THE WINTER OF OUR DISCONNECT
Susan Maushart
Profile Books, 288pp, pbk
978-1846684647, £11.99
Only connect,’ pleaded E.M. Forster in his 1910 novel Howard’s End. Susan Maushart’s clever, funny and stimulating book is an attempt to answer the issues thrown up by the fact that we have achieved Forster’s goal with a vengeance. The scenario which the author considers is one which Forster ‘never anticipated: the possibility that the more we connect, the further we may drift apart, the more fragmented we may become.’
Faced with this possibility, Susan Maushart, an American single mother of three teenagers, living in Australia, embarked upon what becomes known as ‘The Experiment’: a period of six months during which all forms of electronic media and communication are prohibited from the family home. The book is built around her original diary entries from the period (handwritten, of course, since computers were banned); although by far the greater proportion of the text actually consists of Maushart’s subsequent ruminations on lessons learned. There are thoroughly researched and well-written diversions into topics such as boredom, parenting, eating and sleeping habits, the nature of email as a form of communication, and even at one point a brief detour into the realms of moral theology: ‘… instincts are not reflexes. Instincts can be informed, and reformed. They can also be managed. ‘Human nature,’ as Katherine Hepburn reminds us in The African Queen, ‘is what we were put on this earth to rise above.’

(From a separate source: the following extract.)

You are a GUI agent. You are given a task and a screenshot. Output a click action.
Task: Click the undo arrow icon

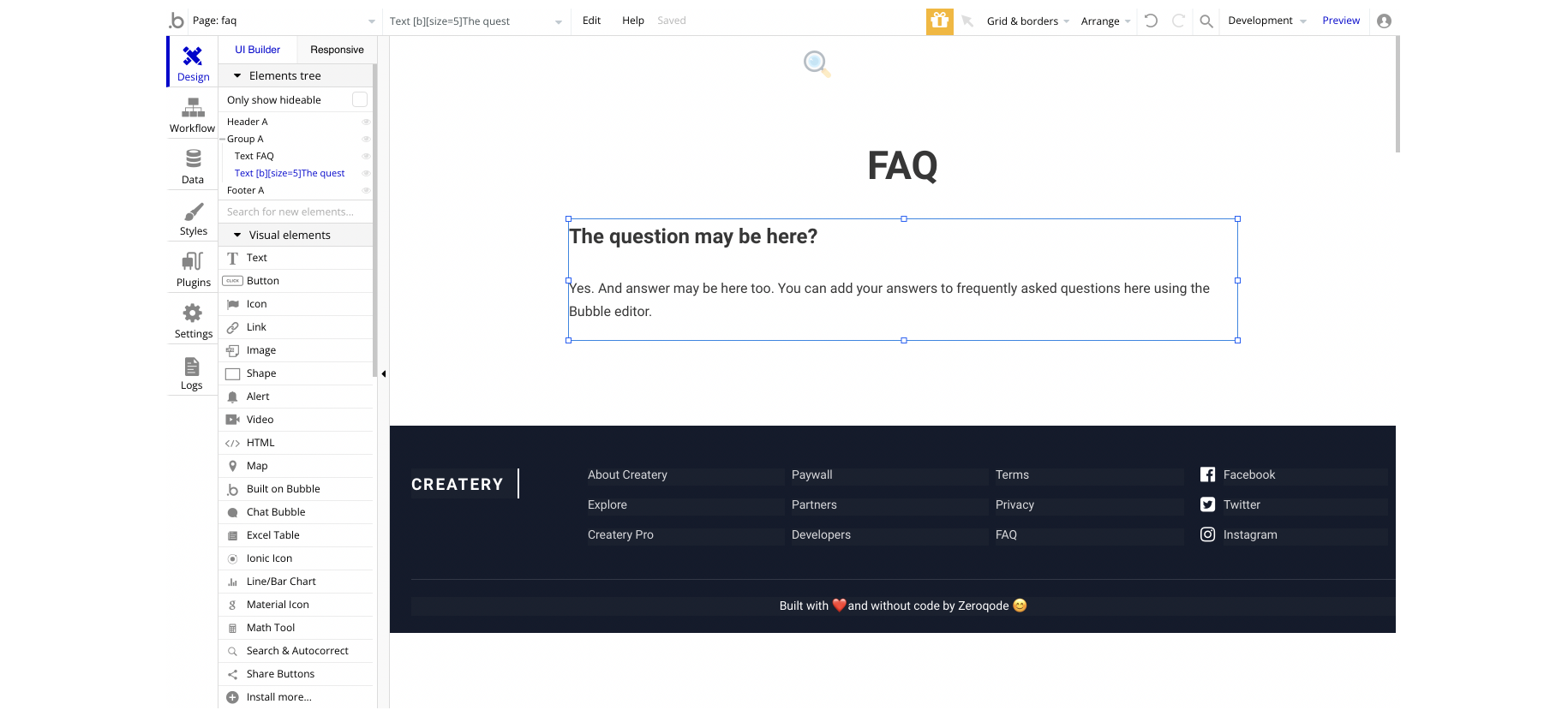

The unexpected use of cinematographic illustration is typical of a writing style which can also be found referring (quite correctly but a little archaically) to media in the plural and discussing the merits of the word ‘friending’ as a gerund one minute; yet quite happily making use of acronyms such as LOL and ILY the next (Google it, if you need to – or ask your curate).
But the most touching aspects of the book are those in which Maushart discusses the impact of The Experiment on her children – who beforehand would have ‘sooner volunteered to go without food, water or hair products’ than their electric media – and their family life as the months go by. In short, they learn to enjoy one another again. ‘Unstoppered from our digital dummies, we looked around for some substitute means of soothing our spirits and found – among other things – each other,’ she writes in conclusion. Elsewhere she wonders, ‘this drug we’re craving … could it simply be each other?’
It is at this point that the relevance of this book to the Church becomes explicitly clear. Many of our current problems are aggravated – caused, even – by the advent of instant news and communication. A lesbian is elected to a bishopric in California and the world knows about it instantly; before long the bloggers are giving their opinion, Facebookers respond, and the stakes are raised. Technology also creates other dilemmas not faced by previous generations: for example, does the monastic greater silence, or a quiet day in a theological college, preclude the use of email?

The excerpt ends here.